[Eriogonum heermannii subsp. argense (M.E. Jones) Munz, more]
Shrubs, spreading to rounded, sparsely to densely branched, 1-10 × 2-10(-12) dm. Leaf blades linear to linear-lanceolate or oblanceolate to elliptic or oblong, 0.5-1.2(-1.5) × 0.1-0.6 cm, tomentose or glabrous abaxially. Inflorescences (1-)3-20 × (1-)3-25 cm; branches diffuse with racemosely arranged involucres at tips, slender to stout, round, smooth, glabrous, scabrellous, or infrequently papillate-scabrous, infrequently somewhat spinose. Involucres narrowly turbinate to campanulate, 0.9-1.8 × 0.7-1.3 mm. Flowers 1.5-4 mm; perianth white to yellowish white or reddish. Flowering Apr-Nov. Limestone (rarely volcanic) cliffs, outcrops, and washes, or on gypsophilous outcrops, saltbush, blackbrush, sagebrush, and mountain mahogany communities, pinyon-juniper and montane conifer woodlands; 800-2800 m; Ariz., Calif., Nev. Variety argense is widespread and occasionally locally common. It is found in the Mohave Desert from Inyo County south through San Bernardino County to northern Riverside County, California, then eastward across Nevada in northern Clark, Esmeralda, Lincoln, Nye, and White Pine counties, into Coconino, Mohave, Navajo counties, Arizona. It just enters the Sonoran Desert in Yavapai County, Arizona, and is disjunct farther to the east in Graham and Gila counties. A population near Vail (Gila County) sampled by M. E. Jones in 1903 (DS, POM, US) has not been rediscovered, although the variety is known from Pueblo Canyon in the Sierra Ancha (Wagner 320, DUKE).
The scabrellous condition of the inflorescence branches of this variety can be obscure, occasionally leading to its misidentification as var. heermannii. The flowering stems and inflorescence branches are always rounded, not angled or ribbed as in var. sulcatum, but the latter condition is sometimes difficult to see, resulting in plants of that variety being misidentified as var. argense.
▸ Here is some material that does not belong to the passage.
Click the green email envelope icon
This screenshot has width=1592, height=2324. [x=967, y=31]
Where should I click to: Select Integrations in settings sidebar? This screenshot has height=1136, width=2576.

Specimens from above the Little Colorado River, and along the Colorado River near the mouth of the Little Colorado, with stout, often pointed branches have been distinguished as var. subracemosum. They are low, spreading, and usually sparsely branched, unlike the typical expressions of var. argense. Based on herbarium specimens, it appears that var. subracemosum merges completely with classical var. argense on the cliff faces above the Colorado River on and to the east of the Kaibab Plateau. The disjunct Eriogonum apachense of gypsophilous outcrops northwest of Bylas in Graham County, Arizona, differs little from plants found on limestone ledges and slopes in the White Hills of Yavapai County. By and large, the involucres of typical E. apachense are narrowly turbinate, the leaf blades remain tomentose on the abaxial surface, and the inflorescence branches are decidedly more slender. The reduction of E. apachense seems justified, resulting in a var. argense that is highly variable but nonetheless easy to distinguish.